In terms of its social and cultural impact, electronic commerce is comparable in magnitude to the opening up of the spice routes in the rule of Alexander the Great. Recent research from the US government (http://www. ecommerce.gov/emerging) found that 8.2 per cent of US GDP derives from IT - up from 4.9 per cent in 1985 - and that IT companies are responsible for 35 per cent of the growth in the American economy. Hence the Government's mixed reaction to e-commerce.

But the deeper problem is that no institution is ready to tackle the prospect of national models breaking down in the face of an online world. Consider the case of the European Union. Within the European Commission there are any number of directorates general with jurisdiction that intersects with the information economy and the Internet, from DG XXIV, concerned with consumer issues, to DG X, which manages policy-making for the information and communications industries related to content, culture and audiovision.
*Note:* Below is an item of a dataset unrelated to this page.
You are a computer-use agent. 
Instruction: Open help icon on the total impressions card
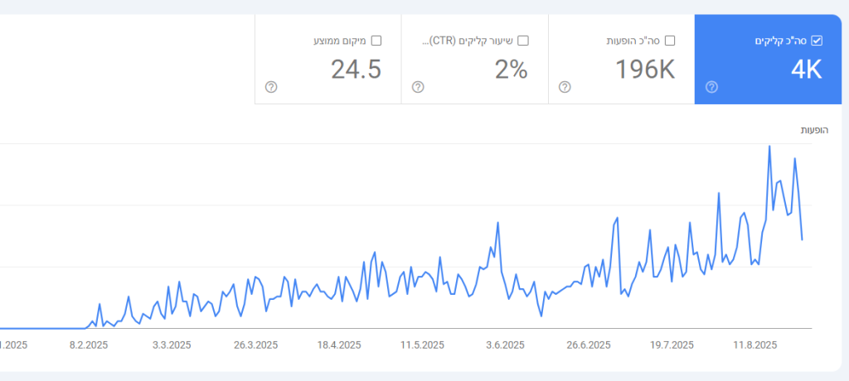click(x=565, y=87)
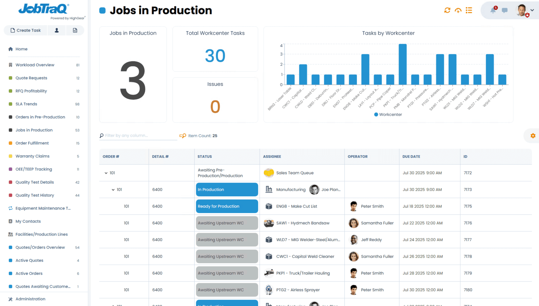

"A lot of work has to be done simply to get all the people into the same room at the same time," James said. "The trouble with the [Commission] is that in its eagerness to get legislation right, it seeks to develop theoretically perfect models before starting."

Meanwhile, a Japanese delegation at the conference, which was sponsored by Giga Information Group and Arthur D Little, had the idea that every nation should put up an Internet gateway for sites in their country, as a kind of virtual border control. They were quickly dissuaded when given a demonstration of the way the Web works.

"Luckily, the success rate of electronic commerce is far faster than the ability of any government to construct means of control," James said. "So we find ourselves in a state of happy chaos, which is good because the market is doing most of the work."

However, some bodies do have an important role to play. The World Trade Organisation (WTO), for example, has become a favourite in the IT industry because of its action to liberalise the telecommunications markets in the 70 nations that produce more than 90 per cent of the world's telecom business. It has also adopted a declaration to eliminate all tariffs on IT products by 2000 - no small achievement for countries such as India where the rate is set at 80 per cent and represents 40 per cent of government revenues.

"It is not going too far to say that the WTO now sees its role as creating the global environment for electronic commerce," James suggested. "While decisions are made by the vote of government delegations, the deliberations are fairly transparent, and there is opportunity for private-sector interests to be advocated."

Would that the Organisation for Economic Co-operation and Development (OECD), which "has operated in a closed, restricted environment", were so open. It was formed from a post-Second World War body and is a significant player in Cold War politics, and James suggested that its attitude of suspicion has been behind certain restrictions - most recently evident in America's ban on encryption exports. However, the OECD has been successfully lobbied by the American IT sector, indicating the growing power of the industry over direct changes to public policy.

It is at this point that the challenge to national sovereignty rises like a spectre in the minds of at least some world leaders. The Malaysian Prime Minister, Mohammed Mahathir, famous for his advocacy of the now- floundering "information super-corridor", has been one head of state to give voice to this concern. He recently asked the World Bank to sponsor a conference on how to preserve sovereignty against the online onslaught, to no avail. Other countries, in rather less anomalous positions than Malaysia, may be persuaded of the need, too. Germany, for example, recently said it would not recognise the digital signatures of other countries without agreeing specific treaties with each, in a move seen by many as an act of naked protectionism.

This year is a crucial one for resolving these meta-political issues, not only because the electronic commerce market will reach critical mass but because other bodies, such as the United Nations Conference on International Trade Law, will begin rolling out its Model Law to promote paperless communication. And perhaps, by the end of it, Tony Blair will also realise that the Internet is more than just something to do with an Italian football team.